At the same time, Nichols denied Kennedy’s claim that the administration had changed the accounting system from accrual to cash. Bear in mind, however, it was this same Nichols who told the House Appropriations Committee on Sept. 25 (just before she ducked out to take her daughter to a boy band concert in New Orleans) that it was Buck Consultants who recommended a decrease in premiums for Office of Group Benefits members when the actual report submitted by Buck did nothing of the sort.

Kennedy, for his part, released a prepared statement on Wednesday, saying that as Treasurer, he is constitutionally responsible “for the custody, investment and disbursement of state funds. It is a job that I take very seriously. At least three times a year, the Treasury sends a comprehensive report to the administration about every penny, nickel and dime in the state general fund and the Treasury is audited every year by the legislative auditor.”

Kennedy also said that as Treasurer, he is not responsible “for ensuring that the administration is truthful with legislators and the public about the amount of money that can be appropriated from the state general fund. It is the administration’s responsibility to take our reports and tell legislators and the Revenue Estimating Conference about any and all available money instead of creating a secret slush fund.”

Kennedy said it is clear that the state spent more money than it brought in during the fiscal year that ended on June 30. “We have a $141 million deficit,” he said. “It’s also clear that the administration wants to use its own secret slush fund to resolve the problem while blaming others for the mess.” He called the administration’s figures “a manufactured surplus.”

“I don’t blame them,” he added. “I wouldn’t want to be held responsible for the bad budget practices that drove the Office of Group Benefits into financial ruin, drained the Medicaid Trust Fund for the Elderly, and crippled our universities. As Treasurer, I’ll continue to be a watchdog over the people’s money.” He said if the Legislature wants him to take charge of the budget, “I am more than happy to take on those responsibilities.”

Legislators will get a chance to ask their own questions when the JLCB convenes on Friday in the Capitol.
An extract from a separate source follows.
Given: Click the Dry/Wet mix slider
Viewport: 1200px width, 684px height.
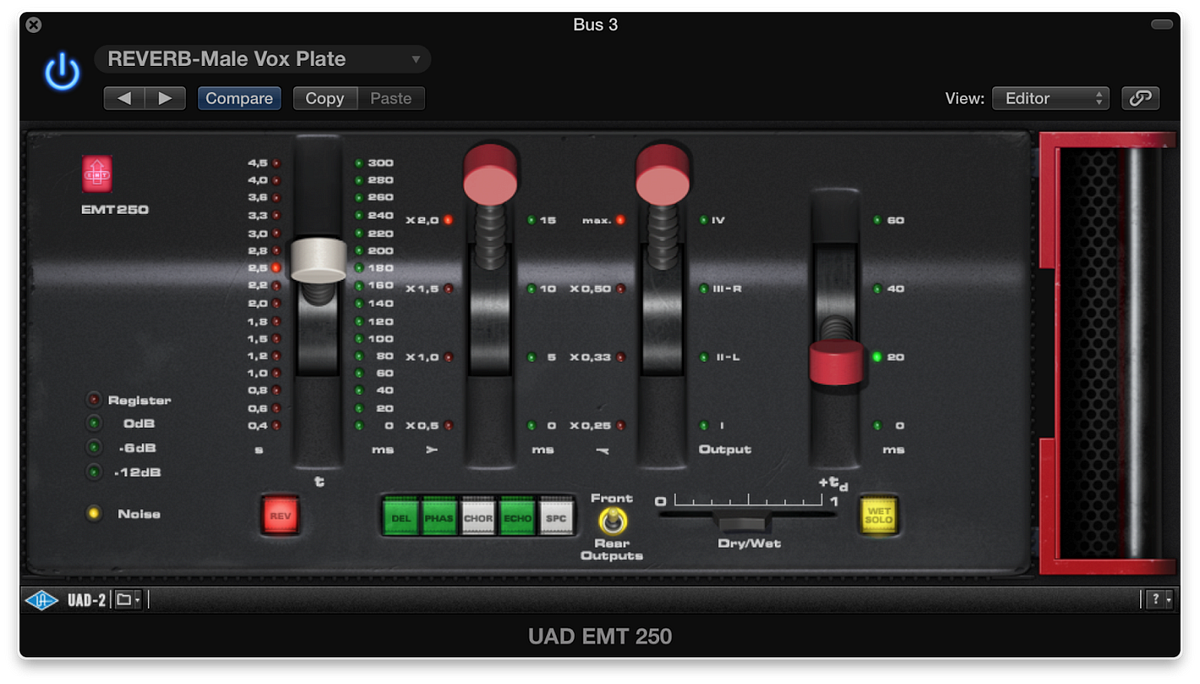Looking at the screenshot, I should click(744, 521).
Meanwhile, Legislative Auditor Daryl Purpera said there no way of knowing if the administration’s claim of a $178 million surplus is valid until a thorough audit has been conducted.

“This is a different way of looking at what is surplus,” he said. “The bottom line is…until we have audited it, I can’t tell you if it’s a good number or bad number or what.”

In contradicting Nichol’s claim that the accounting system was changed by the administration, Purpera said the new figures represents a sudden departure from the method employed since 1997. “This is not the way they have calculated it before,” he said.

Even the administration could not verify the source of the surplus, saying only that it was “not exactly clear, but we are confident it is there,” according to DOA communications director Meghan Parrish.

Jindal desperately needs to avoid the prospect of a budget deficit if he is to continue his quest for the presidency. A budget hole at this juncture would severely wound, perhaps mortally, his oft-repeated claim that he has balanced the Louisiana budget every year of his administration.

That threat alone would go far in explaining the administration’s sudden frenzy in spinning a favorable fiscal tale contrived to propel him into the White House via fantasy land—or Iowa or New Hampshire.

Just another day in the wacky world of Jindini escapism, folks.